* [REQUEST 1]: Say whether each statement agrees with the forum thread about cheap sharpening stones for knives. Answer yes or no, and quote the words from the thread that decide it. (a) Christian1 says the carbon steel gyuto has needed only stropping strokes on the jnat to stay sharp. (b) sac36555 picks the Chosera 400 and says it fits within the budget. (c) Benuser advises refining cheap stainless knives past the 1k stone.
* [REQUEST 2]: From the forum thread about cheap sharpening stones for knives, print word for word the part that opens with the words containing "Can use my chosera" and closes with "on cheap knives.".

* [EXCERPT PROVIDED]:
# Cheap sharpening stone for knives?



## Christian1 (Jun 30, 2018)

I currently have nice chosera 1k, naniwa SS 5k, shapton pro 8k, and very fine coticule/jnat. (these stones I got for straight razors, I buy and sell them on occasion so 1k-8k set of stones are nice). Only nice knife I have is a 125$ ish carbon steel gyuoto I picked up. It has been fine though and all I have had to do is do stropping strokes on jnat to keep it sharp, not wanting to use it as practice knife atm. 

I have a bunch of cheap house knives laying around that need sharpening and wanted recommendation on what stone to get to remove chips/dings from knife (also wanting to practice my knife sharpening). Think it would be worth getting a 220-800 grit stone for removing dings and small chips in the knives, or just stick with the 1k until dings are out.
Can use my chosera on knives but would rather practice on a cheap stone while practicing with cheap knives.
I understand there is only so much someone can learn on cheap tools/equipment but I still learning very basics on cheap knives. 
Dings/chips on knives just from normal abuse, nothing serious from drops or crazy hacking. 

2 hones I was looking at are these

https://www.amazon.com/gp/product/B0055B2RGO/?tag=skimlinks_replacement-20

https://www.sharpeningsupplies.com/Naniwa-Economical-Combination-Waterstone--P559C4.aspx
(1k/3k)


----------



## Christian1 (Jun 30, 2018)

Highest grit I plan on taking the cheap knives is maybe the 5k depending on the knife but pretty sure just basic 1-2k grit zone would be plenty.


----------



## Drosophil (Jun 30, 2018)

The King 300 and the Shapton Pro 220/320 are fast, dish slowly, splash and go and also cheap (slightly more than that Naniwa combo).


----------



## sac36555 (Jun 30, 2018)

If you already have a 1k, then I’d look in the 300-500 range for fixing micro chips, bevel setting, etc. the fact that you already have a Chosera, my pick would be the Chosera 400, but that seems to be out of your budget at around $55usd. I would 2nd Drosophil’s comment of the king 300 or Sharpton Pro 320


----------



## Benuser (Jun 30, 2018)

Drosophil said:


> The King 300 and the Shapton Pro 220/320 are fast, dish slowly, splash and go and also cheap (slightly more than that Naniwa combo).


+1 Shapton Pro 220
Neglected cheap stainless often need a lot of thinning, and are very abrasion resistant. So go for coarse. Even for setting the bevel. Clean up a bit with cardboard or split — rough — leather. Only strop and deburr very lightly with the 1k and STOP. Refrain from refining any further, it's counter-productive.


----------



## sac36555 (Jun 30, 2018)

Benuser said:


> +1 Shapton Pro 220
> Neglected cheap stainless often need a lot of thinning, and are very abrasion resistant. So go for coarse. Even for setting the bevel. Clean up a bit with cardboard or split — rough — leather. Only strop and deburr very lightly with the 1k and STOP. Refrain from refining any further, it's counter-productive.



Very good advise from a guy that has a lot of knowledge about J-knives and sharpening....I will also agree that you will get minimal if any noticeable difference from going past 1k with cheap, soft stainless knives.....I’m sad to say I know from experience


----------



## Christian1 (Jun 30, 2018)

Thanks for replies! figured higher grits would not be necessary, glad to hear the 1k should be good enough for finishing them then. Will probably go with the shapton stone then since I really like the 8k version I use on Straights. Great help thanks everyone


----------



## Christian1 (Jul 10, 2018)

* [ENTRIES]:
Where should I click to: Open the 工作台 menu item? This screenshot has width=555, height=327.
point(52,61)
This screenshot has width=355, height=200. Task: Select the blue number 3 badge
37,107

---

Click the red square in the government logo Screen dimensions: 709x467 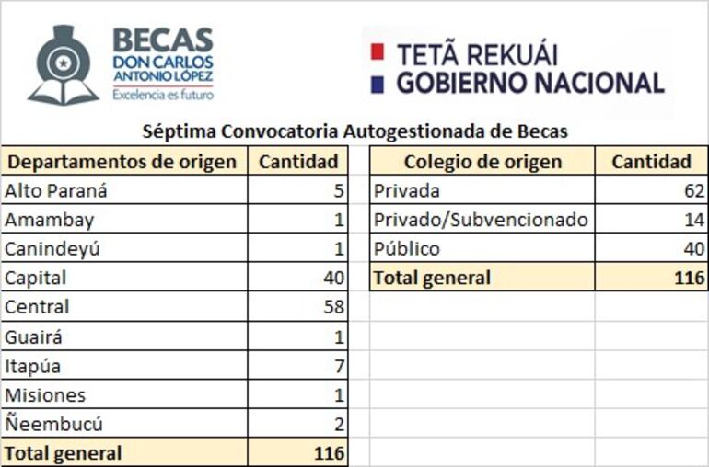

* [FULL OUTPUT 1]:
(a) Yes: "all I have had to do is do stropping strokes on jnat to keep it sharp"
(b) No: "but that seems to be out of your budget at around $55usd"
(c) No: "Refrain from refining any further, it's counter-productive."

* [FULL OUTPUT 2]:
Can use my chosera on knives but would rather practice on a cheap stone while practicing with cheap knives.
I understand there is only so much someone can learn on cheap tools/equipment but I still learning very basics on cheap knives.